Low frequency transcranial magnetic stimulation changes seizure and neuropeptide Y expression of hippocampal neurons in rats epilepsy induced by pilocarpine

目的观察低频经颅磁刺激(LF-TMS)对匹罗卡品(PLO)致痫大鼠皮质脑电图及大鼠海马各区神经肽Y(NPY)表达的影响。方法雄性SD大鼠40只,随机分为对照组(PLO组)、干预组(PLO+LF- TMS组)。各组给予相关干预处理后腹腔注射PLO建立癫痫模型,观察皮质脑电图及海马HE染色、NPY免疫组化染色观察。结果两组间皮质脑电图指标比较,发现磁刺激干预后潜伏期延长、痫波频率及大发作次数降低。HE染色显示,对照组海马各区神经元显著变性、死亡,以海马CA3区明显;干预组海马各区神经元损害减轻。NPY的免疫组化染色显示对照组各时间点海马各区NPY阳性细胞增多,明显高于干预组,差异有统计学意义。结论LF-TMS不仅可以延迟PLO癫痫点燃的形成,还可以缓解点燃后的癫痫发作程度;LF-TMS可明显影响海马各区NPY阳性细胞数。NPY与癫痫发作程度相关,提示NPY表达与癫痫之间关系紧密,NPY可能具有抗痫和神经保护作用。

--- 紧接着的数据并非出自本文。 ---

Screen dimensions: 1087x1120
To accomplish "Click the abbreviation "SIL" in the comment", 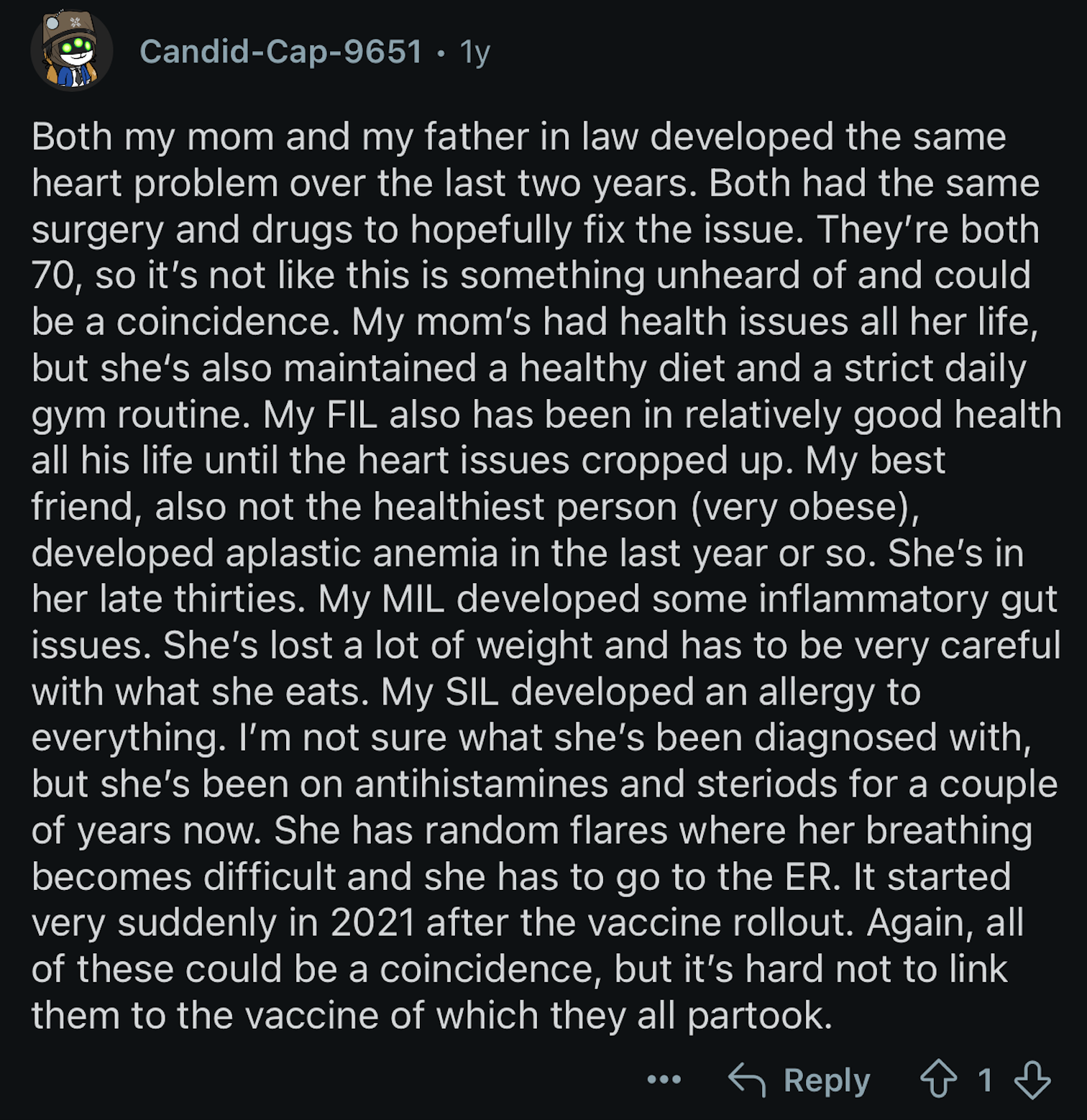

Objective To observe the effects of low frequency transcranial magnetic stimulation （LF-TMS） on the electroencephalogram （EEG） , expression of NPY in hippocampus in pilocarpine （PLO） -induced epileptic rats. Methods Forty male Sprague-Dawley rats （240-260 g） were used to establish a model of epilepsy by intradominal injection of pilocarpine, and then randomized into 2 groups： a control group and an intervention group. The control group was treated by sham LF-TMS, while the intervention group was treated by LF-TMS once daily for 7 days. I group simply celiac inject pilocarpine. Ⅱ group celiac inject PLO after LF-TMS. The EEG was recorded in both groups and the checked pathology. Pathological item include HE staining, NPY immunohisto chemical staining. Results The latency for seizure attack was significantly lengthened, while the frequency of seizure attack and times of major seizure attack were significantly decreased in the intervention group. The HE staining revealed significant degeneration and necrosis of neurons in the hippocampus, especially in the CA3 region, in rats in the control group. The pathologic changes were significantly less severe in the intervention. Immunohistochemical staining showed a significantly higher expression of NPY in the hippocampus as compared with the intervention group. Conclusion Using the PLO-induced epilepsy model, LF-TMS could not only postpone the generation of kindling but also inhibit the progress of epilepsy. The increased NPY expression in the hippocampusin the intervention group implied a close rela- tionship between NPY and epilepsy attack.